-------- ИСХОДНЫЙ ТЕКСТ

Сорок два года еще жила там, где нас нет. Как их прожила, этого мы в подробностях не знаем. Читали (трудно в этом сомневаться) лишь часть написанного ею за эти годы. Но этого достаточно. Предполагаем, что думала о нас, здешних, ставила себя на наше место (например, когда писала стихотворение свое – одно из лучших ею написанных – о Лотовой жене). Знаем, что не осудила. Знаем еще тверже: и нам благодарить ее надо за то, что она осталась там.

----------------
-------- ПОКАЗАННЫЕ ДАННЫЕ

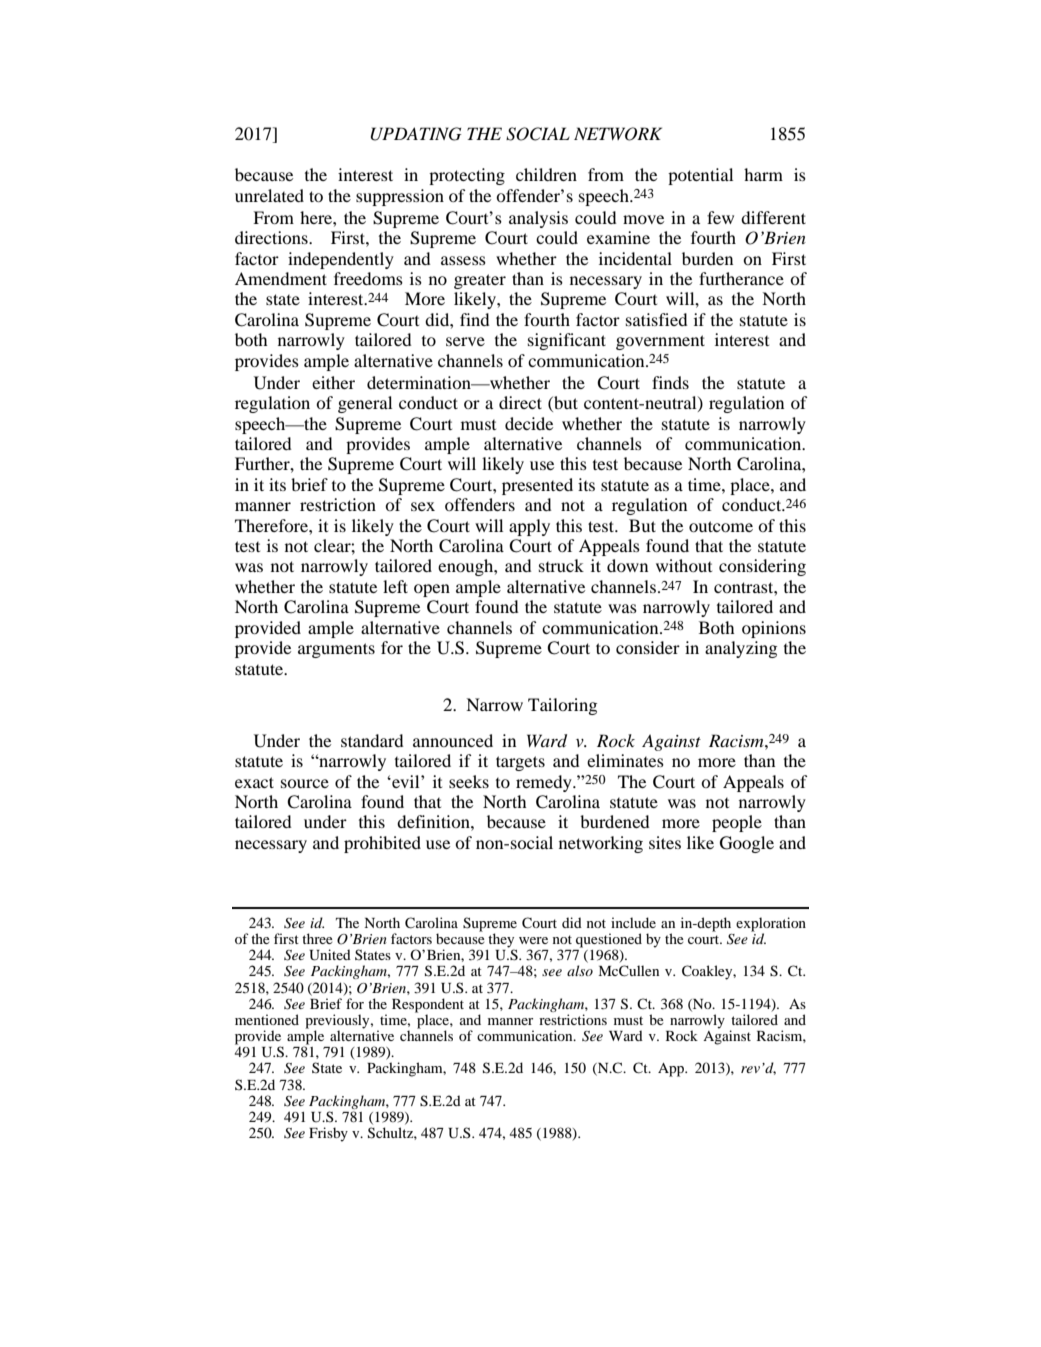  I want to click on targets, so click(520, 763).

----------------
-------- ПОКАЗАННЫЕ ДАННЫЕ

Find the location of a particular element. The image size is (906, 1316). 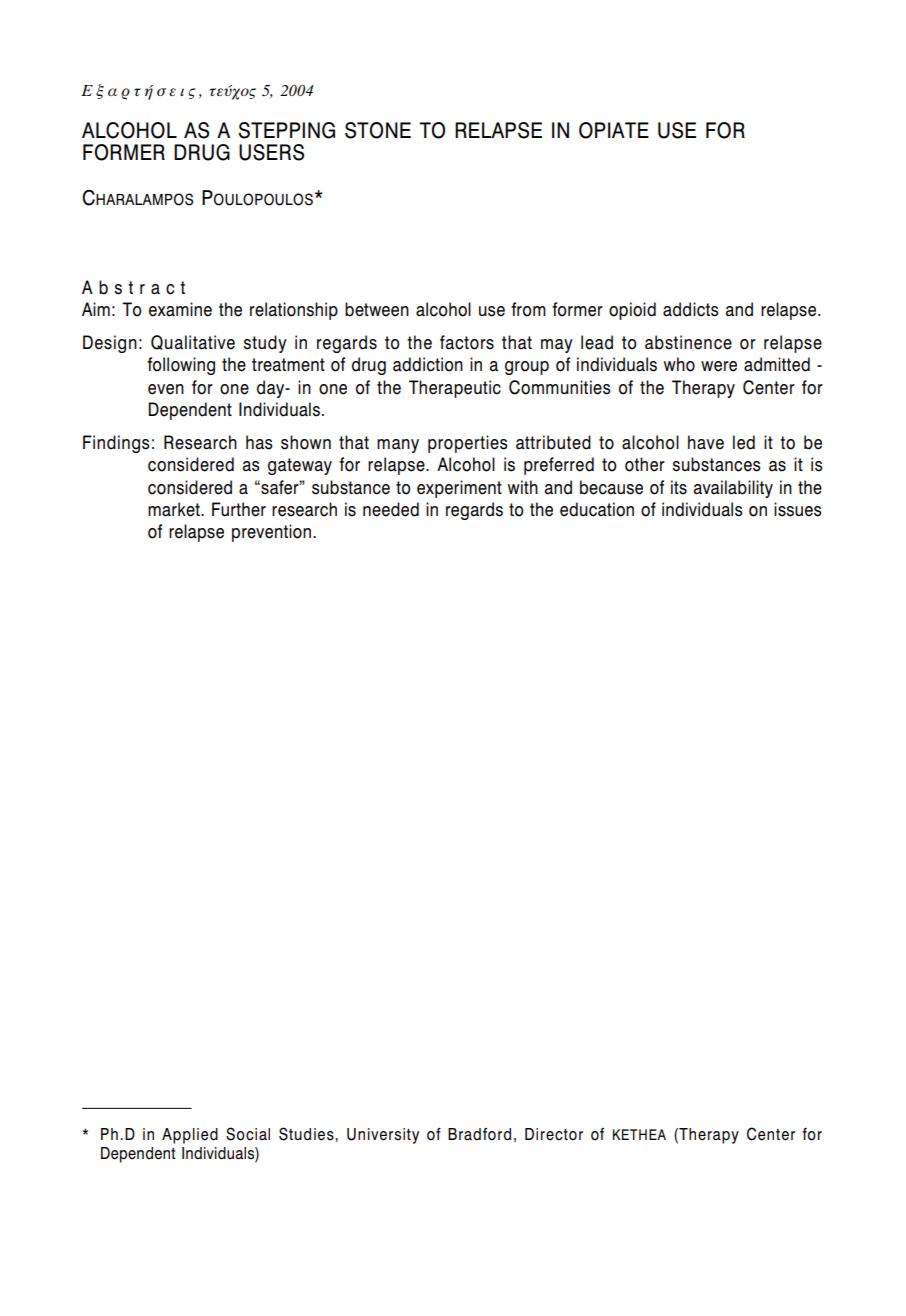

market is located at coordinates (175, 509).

----------------
-------- ПОКАЗАННЫЕ ДАННЫЕ

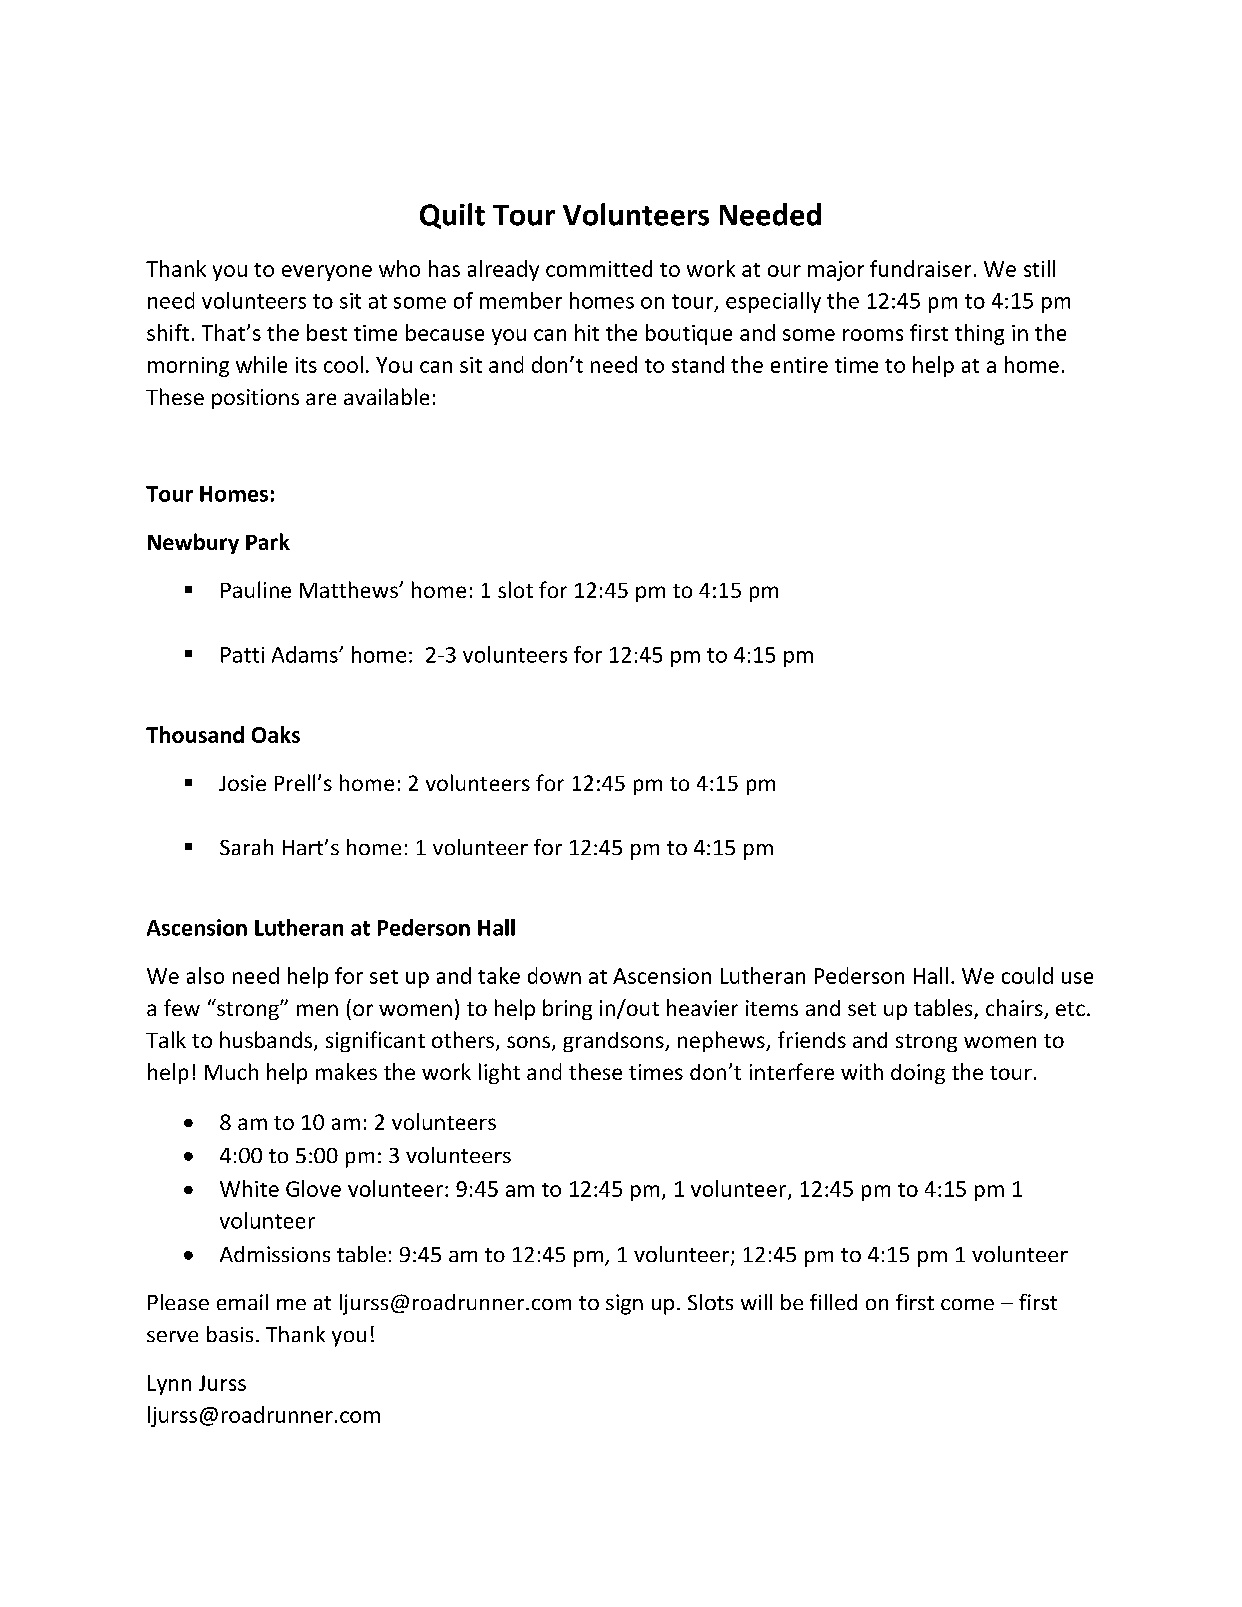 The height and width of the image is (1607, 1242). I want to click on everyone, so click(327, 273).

----------------

ЧТО ТРЕБУЕТСЯ » Продолжите исходный текст, начав сразу после его последнего предложения. Данные здесь никак не используются.

РЕЗУЛЬТАТ УПРАЖНЕНИЯ »
Даже и почерк стал как будто побойчее. Литератором пришлось сделаться; не банально, положим, а достойно (писала о Пушкине, да и так, что дай Бог всякому "пушкинисту"). Переводами пришлось заняться, не всегда по своему выбору, не всегда с языков, ей известных. Пришлось выслушивать окрики невежд, и хуже, чем невежд (свирепейшего из них, Жданова, помянули казенной хвалой за несколько дней до ее смерти). Пришлось молчать, – и вообще молчать, – и молчать, когда замучен был Мандельштам, когда повесилась Цветаева. Пришлось, пытаясь спасти сына, не молчать – в стихах, в стишках… Многое пришлось. Но если бы не осталась, кто бы тогда написал:
Магдалина билась и рыдала,
Ученик любимый каменел,
А туда, где молча Мать стояла,
Так никто взглянуть и не посмел.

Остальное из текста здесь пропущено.